Stephen C almost 13 years

@bestsss - that's OS / scheduler specific. @Raedwald, it is largely immaterial which thread bears the cost. The big picture is that the zeroing uses memory bandwidth, which potentially affects every thread / processor.
bestsss almost 13 years

@Stephen, it's an example how it works on a commodity OS (I think windows is practically the same except thread priorities work in different way). Perhaps it was unclear, the threads just start on the same core and after some time they are rescheduled to a different one.
bestsss almost 13 years

@Raedwald, what is the jvm that uses separate stacks?
Philip JF almost 13 years

As far as I know, all JVMs allocate two stacks per thread. It is helpful for garbage collection to treat Java code (even when JITed) differently from free-casting c.
Nicholas about 11 years

That's a great piece of code there.
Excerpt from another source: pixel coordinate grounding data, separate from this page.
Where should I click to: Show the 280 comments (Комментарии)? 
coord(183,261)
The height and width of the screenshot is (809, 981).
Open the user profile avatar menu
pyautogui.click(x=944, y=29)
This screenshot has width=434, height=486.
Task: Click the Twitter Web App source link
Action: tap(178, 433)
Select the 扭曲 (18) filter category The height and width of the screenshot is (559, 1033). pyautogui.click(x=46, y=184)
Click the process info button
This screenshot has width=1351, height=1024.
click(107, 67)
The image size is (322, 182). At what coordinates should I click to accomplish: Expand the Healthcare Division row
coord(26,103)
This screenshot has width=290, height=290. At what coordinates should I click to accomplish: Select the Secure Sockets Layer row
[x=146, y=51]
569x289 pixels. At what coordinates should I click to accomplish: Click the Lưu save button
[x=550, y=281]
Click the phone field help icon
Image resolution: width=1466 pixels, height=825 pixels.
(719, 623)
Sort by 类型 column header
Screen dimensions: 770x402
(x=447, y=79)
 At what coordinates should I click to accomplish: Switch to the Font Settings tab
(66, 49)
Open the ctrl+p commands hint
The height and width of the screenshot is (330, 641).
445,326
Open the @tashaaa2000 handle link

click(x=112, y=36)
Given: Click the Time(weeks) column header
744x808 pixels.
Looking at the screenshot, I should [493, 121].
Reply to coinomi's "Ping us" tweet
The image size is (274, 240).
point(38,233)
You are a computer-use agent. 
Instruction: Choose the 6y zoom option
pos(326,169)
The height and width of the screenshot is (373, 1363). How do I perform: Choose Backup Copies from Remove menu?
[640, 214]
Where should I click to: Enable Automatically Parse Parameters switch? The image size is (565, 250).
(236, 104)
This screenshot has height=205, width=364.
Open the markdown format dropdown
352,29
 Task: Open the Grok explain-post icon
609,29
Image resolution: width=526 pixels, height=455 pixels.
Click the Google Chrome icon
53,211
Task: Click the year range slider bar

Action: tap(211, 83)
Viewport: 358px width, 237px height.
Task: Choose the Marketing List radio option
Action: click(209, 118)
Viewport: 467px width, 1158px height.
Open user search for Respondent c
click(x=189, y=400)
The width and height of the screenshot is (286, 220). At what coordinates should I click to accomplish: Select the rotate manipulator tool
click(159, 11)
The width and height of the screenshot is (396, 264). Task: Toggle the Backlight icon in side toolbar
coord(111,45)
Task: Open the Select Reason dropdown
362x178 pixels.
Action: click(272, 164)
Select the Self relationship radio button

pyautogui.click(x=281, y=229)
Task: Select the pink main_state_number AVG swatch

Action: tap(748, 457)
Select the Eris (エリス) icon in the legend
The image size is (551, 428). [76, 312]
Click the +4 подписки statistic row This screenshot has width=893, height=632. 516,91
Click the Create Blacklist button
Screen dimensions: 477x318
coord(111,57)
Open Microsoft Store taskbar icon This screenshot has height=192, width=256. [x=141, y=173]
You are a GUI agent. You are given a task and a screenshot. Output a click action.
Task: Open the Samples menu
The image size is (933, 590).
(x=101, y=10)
Concise, to the point and clearly displays its jist.
Victor Grazi over 10 years

In the last block, I believe the result is skewed, because in the first two blocks the main thread is removing in parallel as the worker threads are putting. However in the last block, the action of taking is all performed serially, so it is dilating the value. You could probably use queue.clear() and use a CountDownLatch instead to wait for the threads to complete.
Vishy over 10 years

@VictorGrazi I am assuming you want to collect the results centrally. It is doing the same amount of queuing work in each case. A count down latch would be slightly faster.
Victor Grazi over 10 years

Actually, why not just have it do something consistently fast, like incrementing a counter; drop the whole BlockingQueue thing. Check the counter at the end to prevent the compiler from optimizing out the increment operation
Vishy over 10 years

@grazi you could do that in this case but you wouldn't in most realistic cases as waiting on a counter might be inefficient. If you did that the difference between the examples would be even greater.
Vishy over 10 years

Btw kb = kilo-bit , kB = kilo byte. Gb = giga bit , GB = giga byte.
David T. over 10 years

@StephenC you mention "Descriptors needs to be created, initialized and added to JVM internal data structures." what does this mean? file descriptors? and what does internal data structures refer to? are you basically saying that now the OS creates certain object locks?
Stephen C over 10 years

@DavidT. Private descriptors in the JVM (user-space) that (for example) hold the native thread identifier corresponding to a Thread. (Check the OpenJDK codebase ...). Also there are native thread descriptors in kernel space. No I'm not referring to object locks. (The object lock descriptors typically only get created when an object lock is used. That's independent from this.)
Jack almost 8 years

@PeterLawrey do we capitalize the 'k' in 'kb' and 'kB', so there's symmetry to 'Gb' and 'GB' ? These things bug me.
Vishy almost 8 years

@Jack There is a K = 1024 and k = 1000. ;) en.wikipedia.org/wiki/Kibibyte
dagnelies over 6 years

I believe this is a bad example. The worse performance has most likely to do with fighting over the blocking queue, and not at all with the thread creation cost/overhead.
Gurinder about 6 years

@Philip JF Can you please elaborate? What do you mean by 2 stacks one for Java code and one for native code? What does it do?
Stephen C over 4 years

"As far as I know, all JVMs allocate two stacks per thread." - I have never seen any evidence that would support this. Perhaps you are misunderstanding the true nature of the opstack in the JVM spec. (It is a way of modelling the behavior of bytecodes, not something that needs to be used at runtime to execute them.)